> DATA ENTRIES:
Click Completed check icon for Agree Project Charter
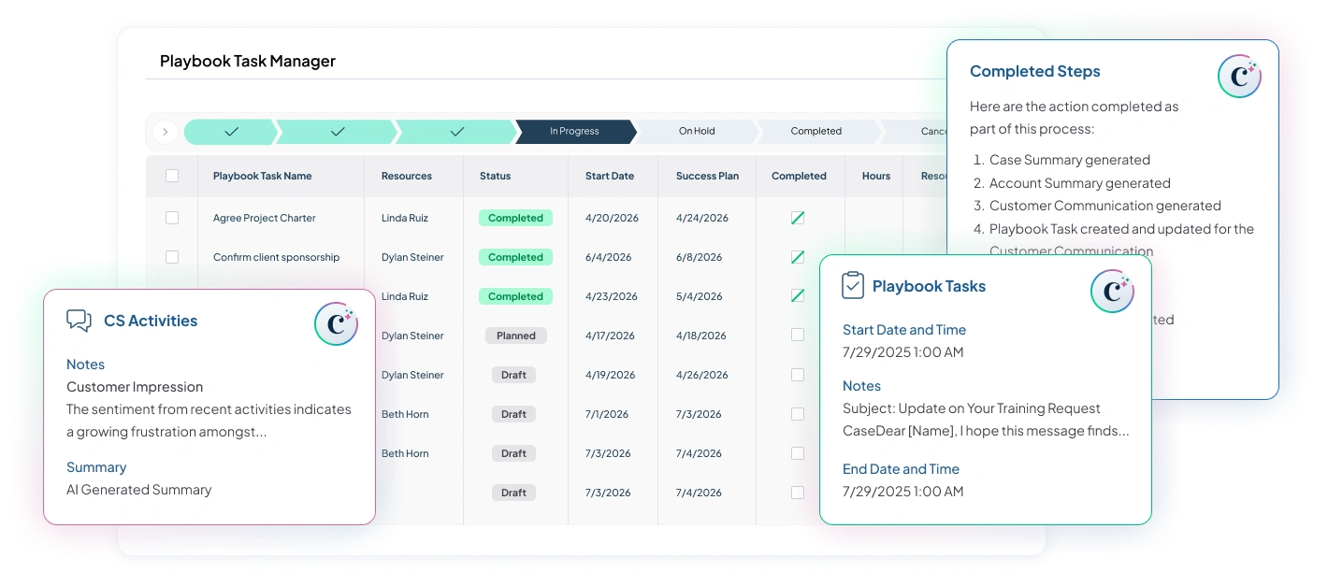pyautogui.click(x=798, y=218)
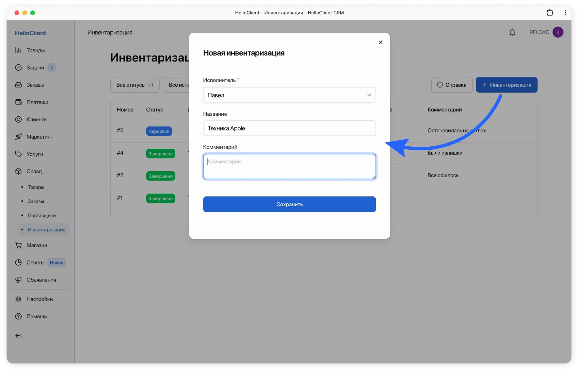Open the user avatar K
This screenshot has height=370, width=578.
(558, 32)
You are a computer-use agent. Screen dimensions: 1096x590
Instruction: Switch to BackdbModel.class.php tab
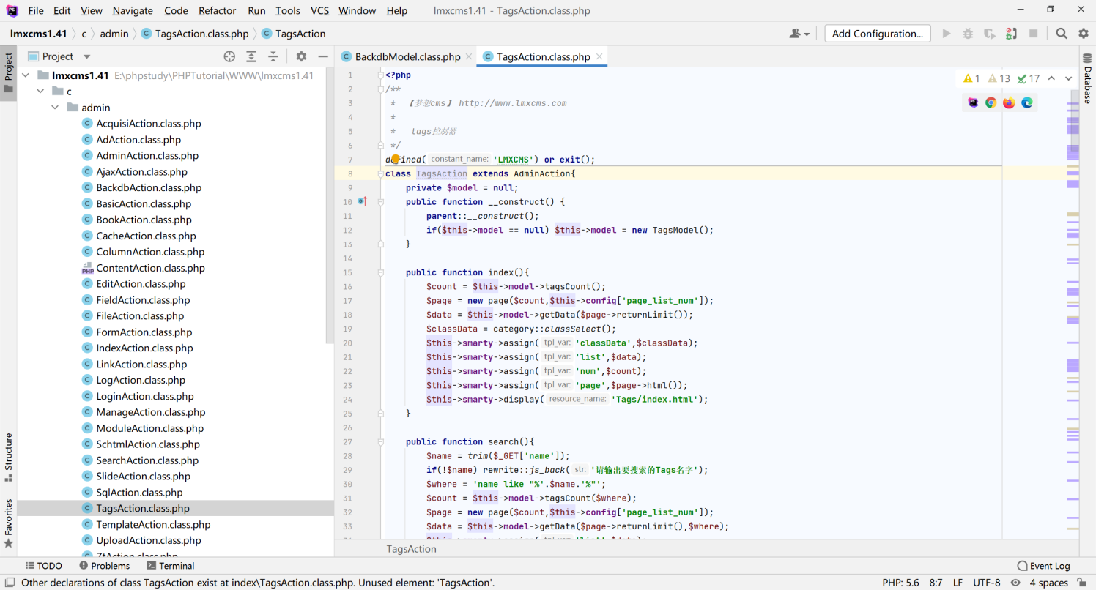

> GIVEN TASK: Render the entries above as a numbered list with one line per item, omitting any blank lines and leaving out the pictures.

> RESULT BELOW:
1. Click Completed check icon for Agree Project Charter
2. pyautogui.click(x=798, y=218)
3. Open the user avatar K
4. This screenshot has height=370, width=578.
5. (558, 32)
6. You are a computer-use agent. Screen dimensions: 1096x590
7. Instruction: Switch to BackdbModel.class.php tab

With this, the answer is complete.